• _Exercise description_
Scan the entries below for the word "payment". Copy out every line in which it occurs.

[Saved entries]

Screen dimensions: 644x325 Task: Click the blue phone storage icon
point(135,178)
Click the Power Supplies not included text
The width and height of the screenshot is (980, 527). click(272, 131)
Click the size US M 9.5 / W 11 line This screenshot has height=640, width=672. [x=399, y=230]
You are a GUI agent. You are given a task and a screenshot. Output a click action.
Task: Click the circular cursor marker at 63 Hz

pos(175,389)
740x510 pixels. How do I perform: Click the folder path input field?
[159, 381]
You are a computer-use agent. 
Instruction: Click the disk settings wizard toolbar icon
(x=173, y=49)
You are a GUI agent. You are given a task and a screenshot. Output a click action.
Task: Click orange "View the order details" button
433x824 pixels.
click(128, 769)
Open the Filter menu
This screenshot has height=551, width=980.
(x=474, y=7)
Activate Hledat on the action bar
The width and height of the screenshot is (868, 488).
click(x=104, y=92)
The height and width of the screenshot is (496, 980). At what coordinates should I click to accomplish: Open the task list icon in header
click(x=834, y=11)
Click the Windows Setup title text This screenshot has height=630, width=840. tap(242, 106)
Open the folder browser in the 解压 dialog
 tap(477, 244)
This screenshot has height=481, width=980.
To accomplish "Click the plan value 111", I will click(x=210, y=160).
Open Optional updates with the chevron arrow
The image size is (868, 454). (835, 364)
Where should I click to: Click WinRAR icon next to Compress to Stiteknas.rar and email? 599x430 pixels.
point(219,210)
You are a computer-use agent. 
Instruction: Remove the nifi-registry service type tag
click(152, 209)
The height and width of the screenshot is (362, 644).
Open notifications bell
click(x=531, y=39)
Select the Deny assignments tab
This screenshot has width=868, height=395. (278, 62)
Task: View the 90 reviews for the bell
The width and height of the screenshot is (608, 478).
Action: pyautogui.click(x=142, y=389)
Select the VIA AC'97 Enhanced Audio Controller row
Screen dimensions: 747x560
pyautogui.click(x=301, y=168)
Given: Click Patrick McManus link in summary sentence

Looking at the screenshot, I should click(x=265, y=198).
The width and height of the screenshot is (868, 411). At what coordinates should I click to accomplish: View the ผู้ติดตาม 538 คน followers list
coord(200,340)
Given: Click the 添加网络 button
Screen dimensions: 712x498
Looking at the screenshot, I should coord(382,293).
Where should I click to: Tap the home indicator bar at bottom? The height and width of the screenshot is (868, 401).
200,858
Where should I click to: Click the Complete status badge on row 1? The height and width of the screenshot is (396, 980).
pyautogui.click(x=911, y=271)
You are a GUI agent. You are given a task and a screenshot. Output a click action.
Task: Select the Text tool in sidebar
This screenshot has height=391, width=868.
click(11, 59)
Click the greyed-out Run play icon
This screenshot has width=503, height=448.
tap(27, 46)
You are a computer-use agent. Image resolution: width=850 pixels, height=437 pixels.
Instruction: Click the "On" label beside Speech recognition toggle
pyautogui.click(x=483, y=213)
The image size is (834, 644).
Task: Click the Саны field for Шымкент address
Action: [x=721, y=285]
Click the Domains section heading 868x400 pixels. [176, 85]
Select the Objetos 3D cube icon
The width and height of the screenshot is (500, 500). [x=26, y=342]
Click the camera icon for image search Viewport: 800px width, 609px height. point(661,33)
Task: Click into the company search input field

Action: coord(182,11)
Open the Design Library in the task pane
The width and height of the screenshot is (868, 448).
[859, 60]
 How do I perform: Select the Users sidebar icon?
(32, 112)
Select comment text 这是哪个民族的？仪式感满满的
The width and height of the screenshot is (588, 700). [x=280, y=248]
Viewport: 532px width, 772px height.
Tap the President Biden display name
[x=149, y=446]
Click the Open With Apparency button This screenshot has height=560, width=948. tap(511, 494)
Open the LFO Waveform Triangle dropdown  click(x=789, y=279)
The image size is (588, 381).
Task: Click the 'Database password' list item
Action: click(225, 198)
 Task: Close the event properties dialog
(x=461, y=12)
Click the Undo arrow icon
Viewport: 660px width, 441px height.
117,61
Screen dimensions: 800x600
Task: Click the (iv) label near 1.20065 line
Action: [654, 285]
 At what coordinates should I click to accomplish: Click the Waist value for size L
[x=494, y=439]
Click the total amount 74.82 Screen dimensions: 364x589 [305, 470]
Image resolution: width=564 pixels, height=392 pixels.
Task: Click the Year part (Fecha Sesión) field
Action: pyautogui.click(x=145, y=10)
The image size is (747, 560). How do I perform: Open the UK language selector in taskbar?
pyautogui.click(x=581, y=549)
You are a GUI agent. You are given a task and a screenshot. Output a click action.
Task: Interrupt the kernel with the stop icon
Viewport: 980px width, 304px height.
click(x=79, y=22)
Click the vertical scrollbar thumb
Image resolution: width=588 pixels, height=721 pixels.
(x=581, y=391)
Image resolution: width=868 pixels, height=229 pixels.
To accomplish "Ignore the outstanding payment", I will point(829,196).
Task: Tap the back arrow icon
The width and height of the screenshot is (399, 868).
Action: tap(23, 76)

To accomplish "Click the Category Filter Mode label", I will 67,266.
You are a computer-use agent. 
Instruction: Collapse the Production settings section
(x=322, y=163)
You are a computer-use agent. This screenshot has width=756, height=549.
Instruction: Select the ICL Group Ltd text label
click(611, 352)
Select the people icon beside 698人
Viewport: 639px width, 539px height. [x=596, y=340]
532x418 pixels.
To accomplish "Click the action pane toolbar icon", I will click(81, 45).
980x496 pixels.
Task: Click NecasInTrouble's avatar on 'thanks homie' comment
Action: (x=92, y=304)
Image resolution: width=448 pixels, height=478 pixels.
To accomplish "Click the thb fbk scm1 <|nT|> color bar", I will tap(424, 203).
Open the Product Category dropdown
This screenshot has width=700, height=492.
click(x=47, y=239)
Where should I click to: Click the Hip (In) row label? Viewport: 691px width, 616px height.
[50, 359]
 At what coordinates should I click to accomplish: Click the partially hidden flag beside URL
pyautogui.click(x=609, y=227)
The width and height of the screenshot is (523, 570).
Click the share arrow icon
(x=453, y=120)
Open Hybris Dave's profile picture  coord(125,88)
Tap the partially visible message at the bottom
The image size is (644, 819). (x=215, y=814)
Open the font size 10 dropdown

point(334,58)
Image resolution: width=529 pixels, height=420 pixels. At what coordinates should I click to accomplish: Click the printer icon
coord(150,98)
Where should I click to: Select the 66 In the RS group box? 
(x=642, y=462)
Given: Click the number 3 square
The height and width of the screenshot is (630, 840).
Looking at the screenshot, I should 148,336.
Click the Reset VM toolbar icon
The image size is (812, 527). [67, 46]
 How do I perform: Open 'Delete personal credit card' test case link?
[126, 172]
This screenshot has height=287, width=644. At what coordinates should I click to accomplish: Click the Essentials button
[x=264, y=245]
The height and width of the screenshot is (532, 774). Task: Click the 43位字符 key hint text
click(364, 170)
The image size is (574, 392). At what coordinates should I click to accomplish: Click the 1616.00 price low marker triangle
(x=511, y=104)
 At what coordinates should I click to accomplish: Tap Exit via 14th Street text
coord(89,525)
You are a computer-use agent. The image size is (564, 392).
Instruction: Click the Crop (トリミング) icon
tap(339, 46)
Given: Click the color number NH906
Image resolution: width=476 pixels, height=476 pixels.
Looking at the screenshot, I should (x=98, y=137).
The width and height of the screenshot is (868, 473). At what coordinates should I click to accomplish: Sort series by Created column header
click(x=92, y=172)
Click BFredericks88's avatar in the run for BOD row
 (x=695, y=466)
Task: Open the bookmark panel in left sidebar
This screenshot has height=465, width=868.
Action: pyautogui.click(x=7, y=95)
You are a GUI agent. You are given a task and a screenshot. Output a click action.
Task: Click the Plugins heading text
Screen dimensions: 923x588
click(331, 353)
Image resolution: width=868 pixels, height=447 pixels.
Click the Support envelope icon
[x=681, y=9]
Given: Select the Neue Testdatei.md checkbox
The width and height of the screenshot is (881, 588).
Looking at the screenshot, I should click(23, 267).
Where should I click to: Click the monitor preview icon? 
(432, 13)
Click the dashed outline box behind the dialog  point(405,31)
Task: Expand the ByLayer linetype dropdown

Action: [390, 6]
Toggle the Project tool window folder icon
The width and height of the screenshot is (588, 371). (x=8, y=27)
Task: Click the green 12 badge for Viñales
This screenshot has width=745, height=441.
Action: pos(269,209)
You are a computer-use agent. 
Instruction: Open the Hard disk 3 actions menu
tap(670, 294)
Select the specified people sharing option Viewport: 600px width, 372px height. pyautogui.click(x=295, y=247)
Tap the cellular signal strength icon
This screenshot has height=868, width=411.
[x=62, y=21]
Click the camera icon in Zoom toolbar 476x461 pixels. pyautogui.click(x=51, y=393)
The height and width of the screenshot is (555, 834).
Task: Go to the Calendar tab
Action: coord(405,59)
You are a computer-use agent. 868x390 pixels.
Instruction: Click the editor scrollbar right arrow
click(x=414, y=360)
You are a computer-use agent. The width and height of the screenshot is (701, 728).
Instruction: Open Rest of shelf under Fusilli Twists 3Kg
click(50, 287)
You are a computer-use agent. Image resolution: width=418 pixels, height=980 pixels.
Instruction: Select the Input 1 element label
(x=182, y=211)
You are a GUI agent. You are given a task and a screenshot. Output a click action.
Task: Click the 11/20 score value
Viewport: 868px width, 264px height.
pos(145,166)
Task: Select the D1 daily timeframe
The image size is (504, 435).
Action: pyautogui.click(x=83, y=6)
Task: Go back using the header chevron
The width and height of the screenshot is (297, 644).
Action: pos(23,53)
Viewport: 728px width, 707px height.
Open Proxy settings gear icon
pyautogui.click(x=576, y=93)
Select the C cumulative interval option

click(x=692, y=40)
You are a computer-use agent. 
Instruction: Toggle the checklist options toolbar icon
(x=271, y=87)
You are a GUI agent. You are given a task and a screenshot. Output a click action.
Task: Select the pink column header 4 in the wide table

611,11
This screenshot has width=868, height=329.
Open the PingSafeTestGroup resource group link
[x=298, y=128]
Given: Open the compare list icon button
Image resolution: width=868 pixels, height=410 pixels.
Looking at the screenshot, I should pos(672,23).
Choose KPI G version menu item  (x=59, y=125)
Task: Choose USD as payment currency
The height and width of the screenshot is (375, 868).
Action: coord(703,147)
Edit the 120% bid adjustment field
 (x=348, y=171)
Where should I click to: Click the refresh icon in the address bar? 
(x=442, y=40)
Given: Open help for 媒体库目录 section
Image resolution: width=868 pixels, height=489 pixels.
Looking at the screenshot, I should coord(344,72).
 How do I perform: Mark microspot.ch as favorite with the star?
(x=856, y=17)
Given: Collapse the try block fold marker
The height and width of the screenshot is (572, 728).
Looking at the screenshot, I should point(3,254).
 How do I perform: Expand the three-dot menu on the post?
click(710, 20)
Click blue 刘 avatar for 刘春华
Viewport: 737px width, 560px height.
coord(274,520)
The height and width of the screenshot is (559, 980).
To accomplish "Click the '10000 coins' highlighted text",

• _Exercise solution_
To accomplish "Ignore the outstanding payment", I will point(829,196).
Task: Choose USD as payment currency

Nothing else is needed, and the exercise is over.